== Segment start ==
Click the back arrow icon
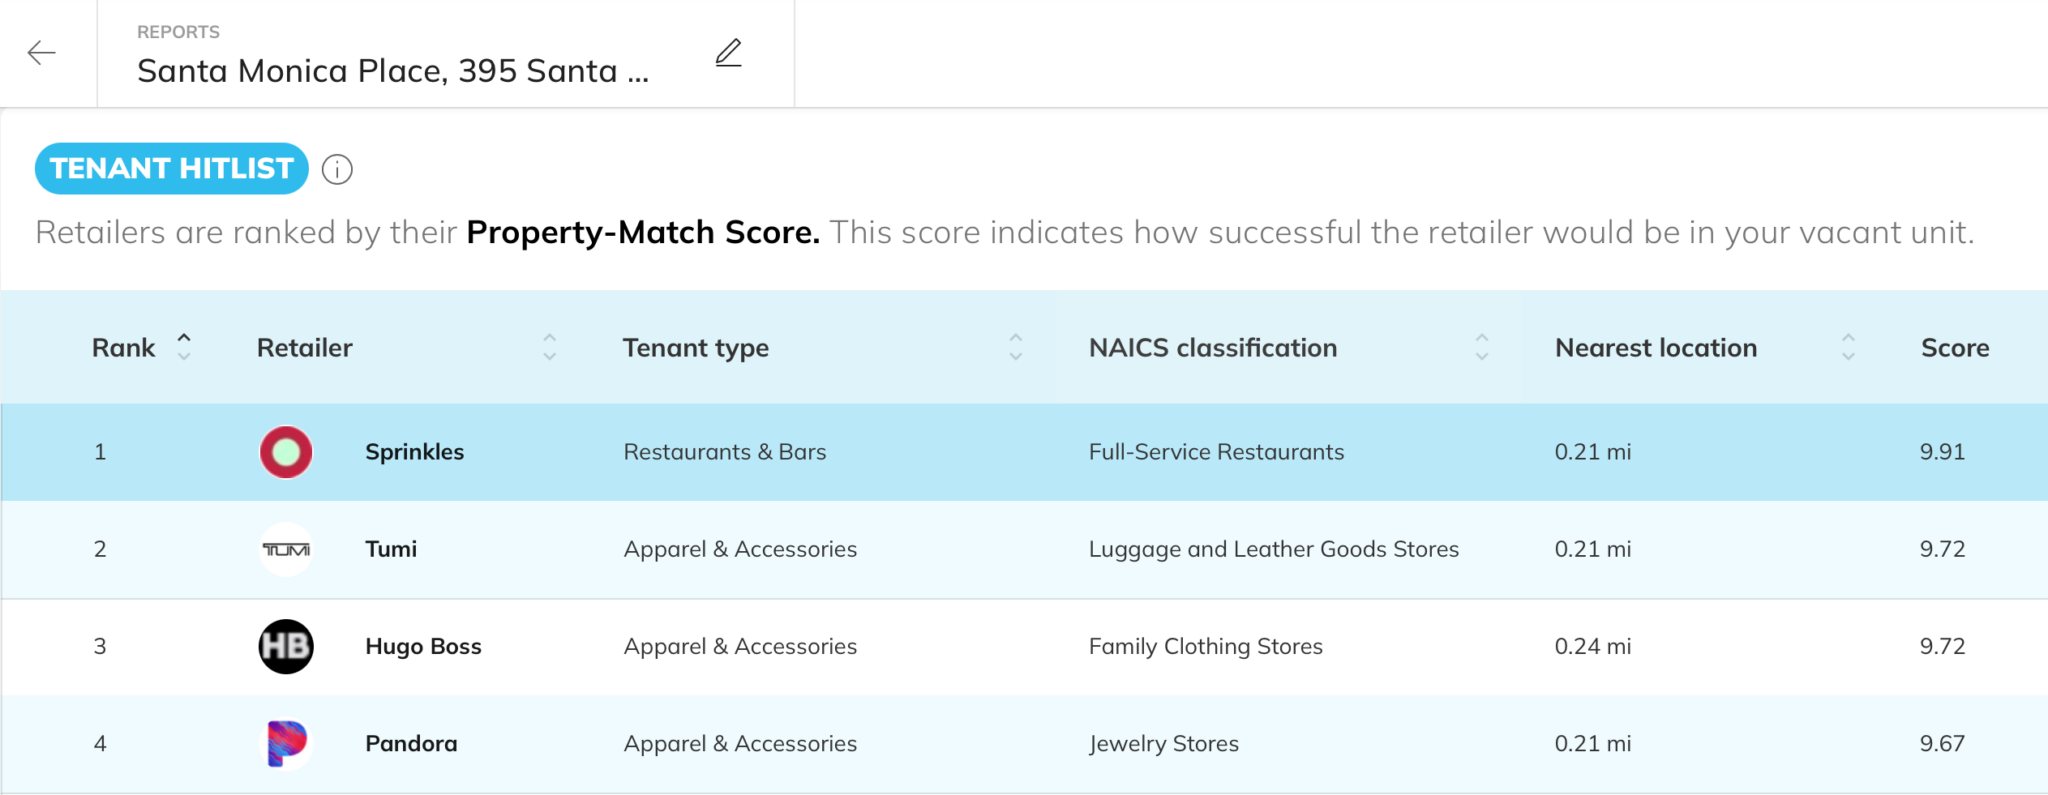This screenshot has width=2048, height=795. click(42, 53)
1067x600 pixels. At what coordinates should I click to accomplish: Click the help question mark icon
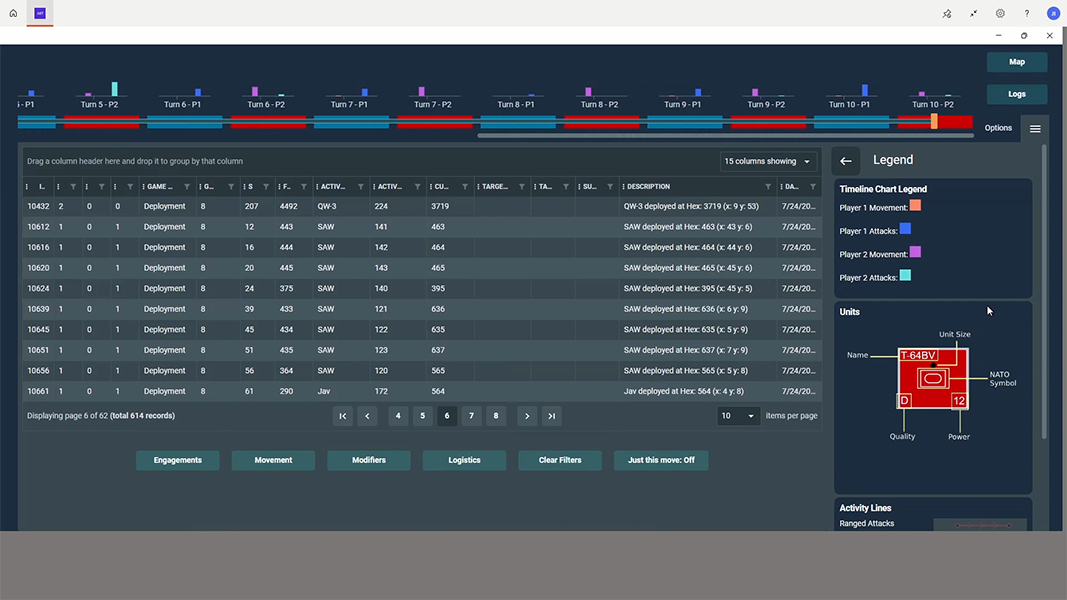1026,13
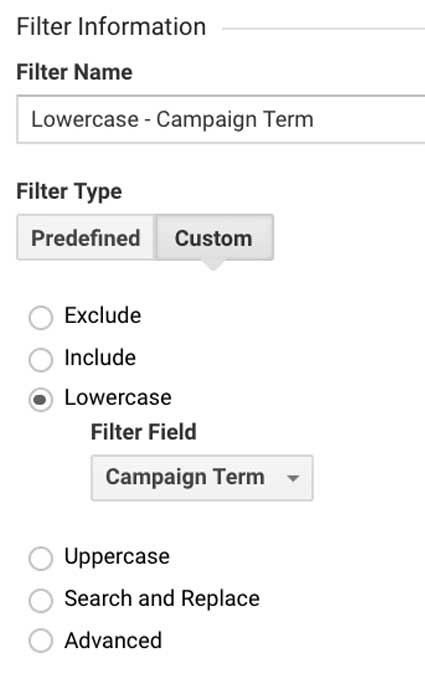The width and height of the screenshot is (425, 681).
Task: Click the Search and Replace label text
Action: (162, 598)
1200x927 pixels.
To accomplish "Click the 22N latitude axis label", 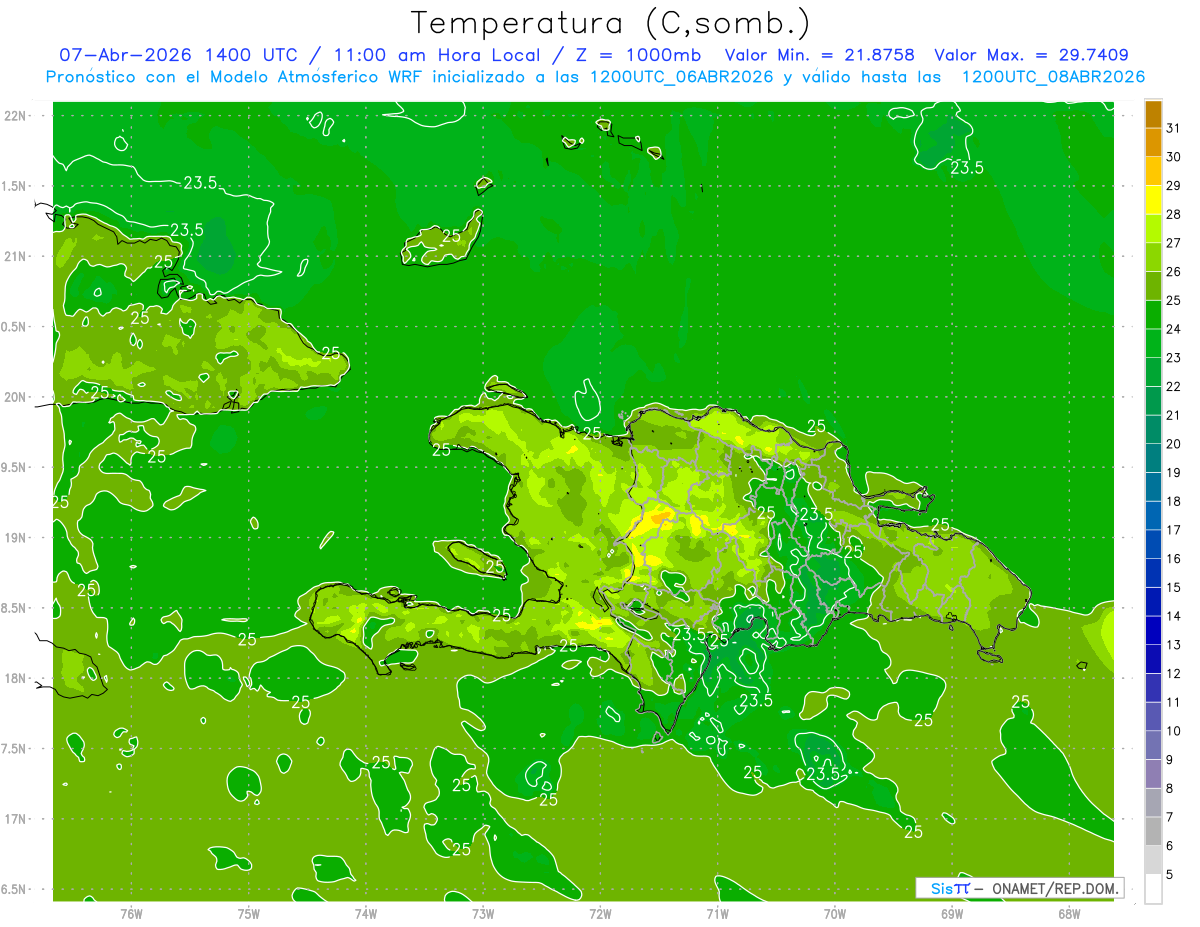I will [15, 116].
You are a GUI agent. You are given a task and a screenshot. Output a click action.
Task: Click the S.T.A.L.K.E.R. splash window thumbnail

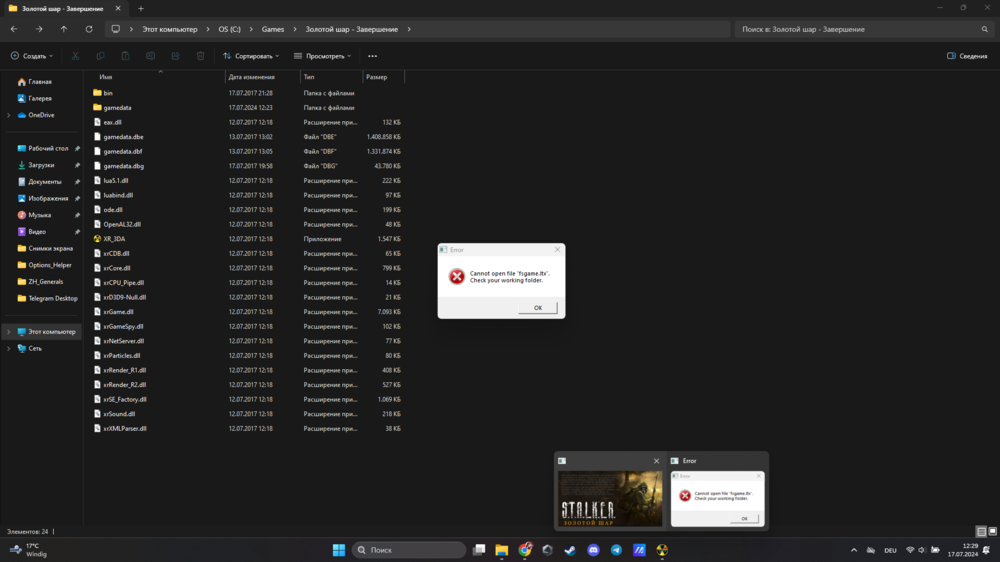[x=609, y=498]
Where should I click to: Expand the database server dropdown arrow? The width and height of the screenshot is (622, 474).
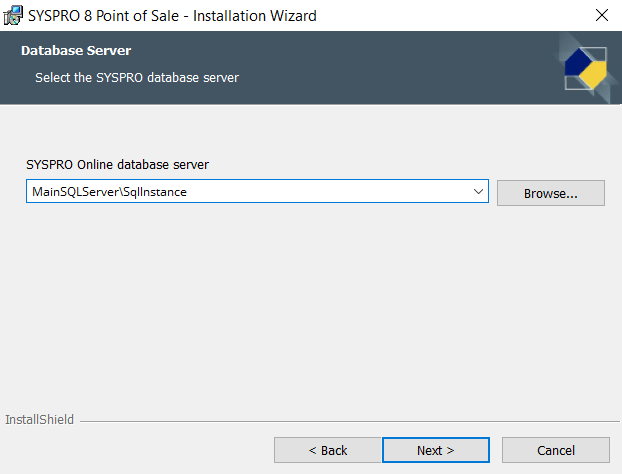click(478, 192)

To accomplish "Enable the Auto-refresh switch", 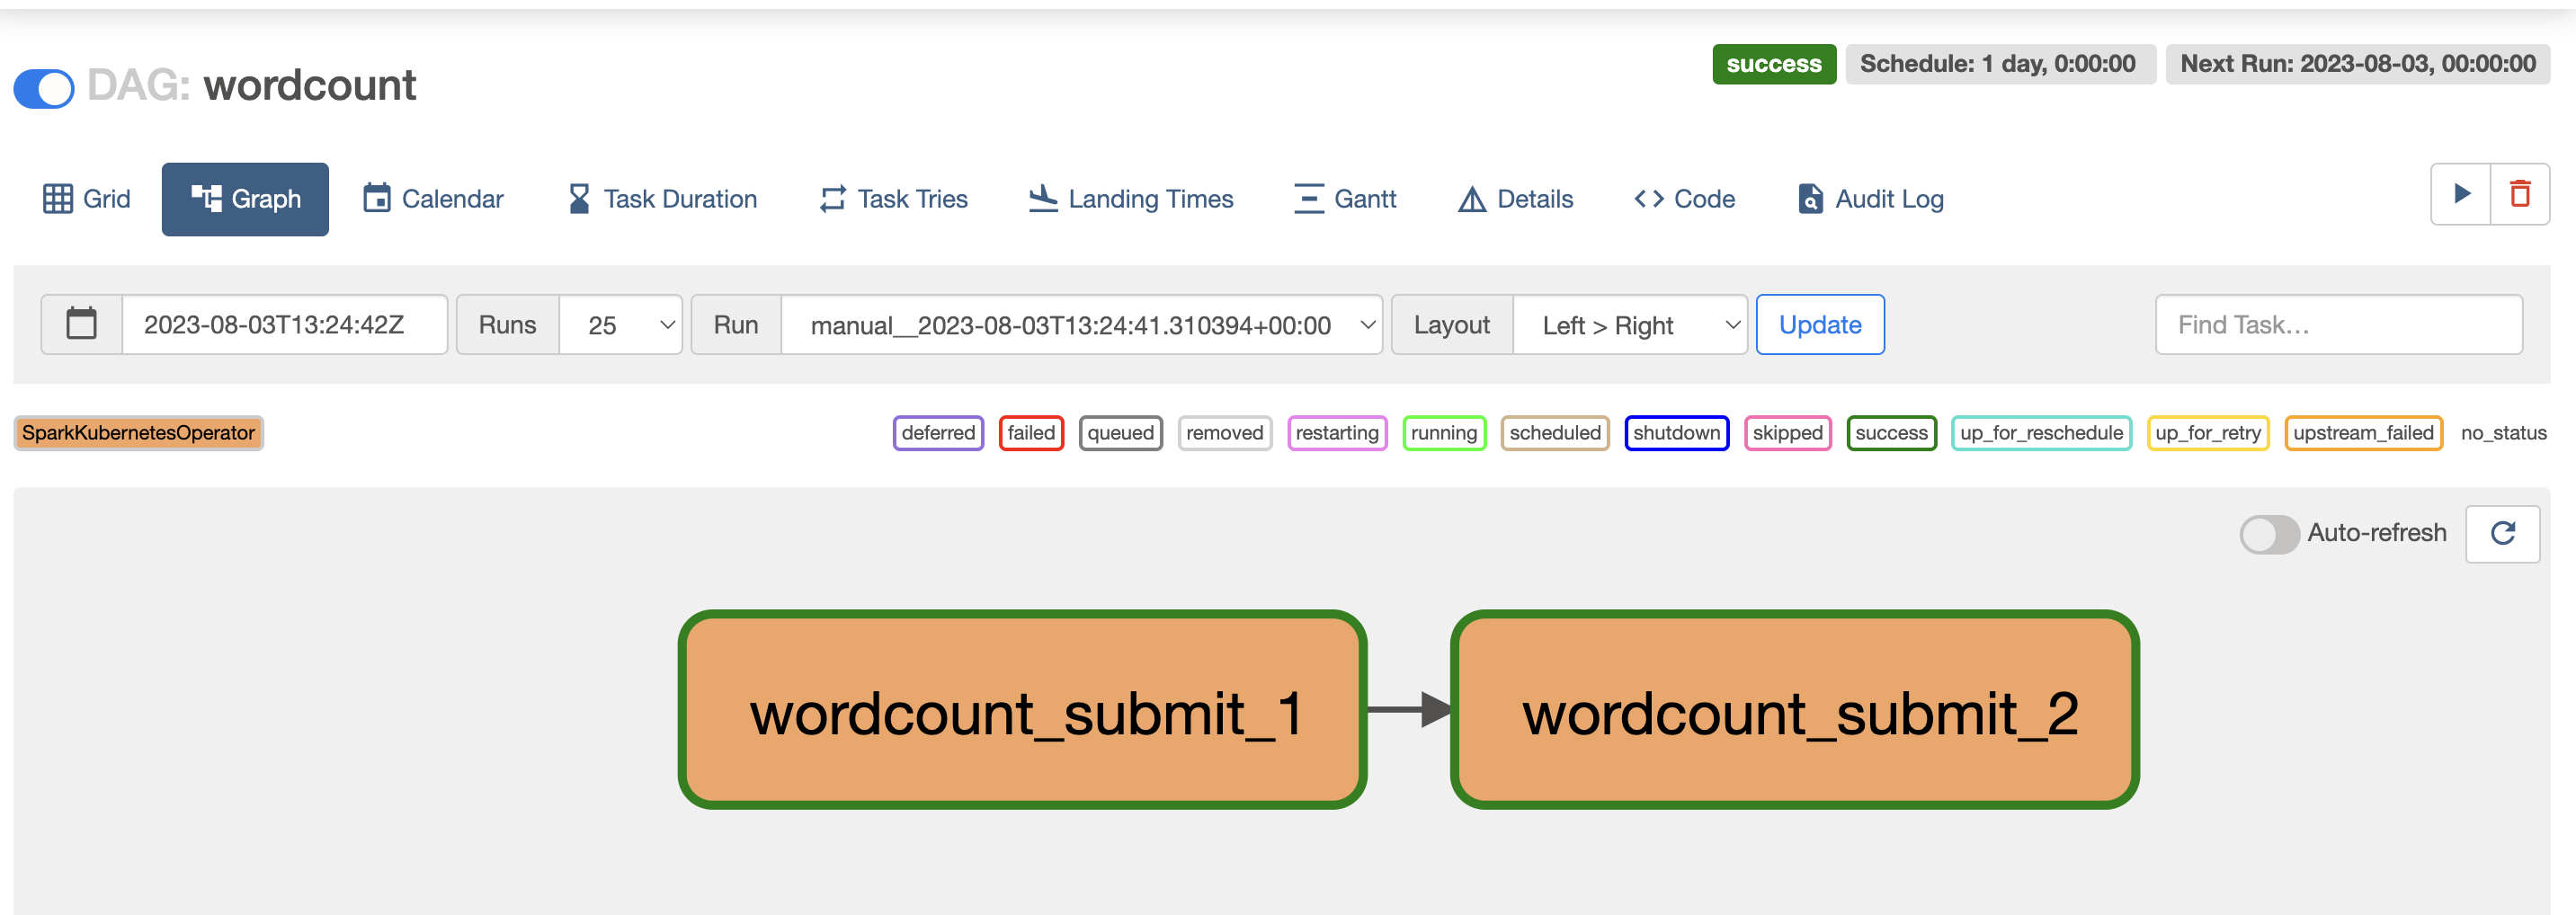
== Segment end ==
_TASK DESCRIPTION_
With pictures left out, repeat exactly the lines from the line bearing "Task: Click the S.T.A.L.K.E.R." through the final line of the records above.

_COMPLETED EXERCISE_
Task: Click the S.T.A.L.K.E.R. splash window thumbnail

[x=609, y=498]
Where should I click to: Expand the database server dropdown arrow? The width and height of the screenshot is (622, 474).
click(478, 192)

To accomplish "Enable the Auto-refresh switch", 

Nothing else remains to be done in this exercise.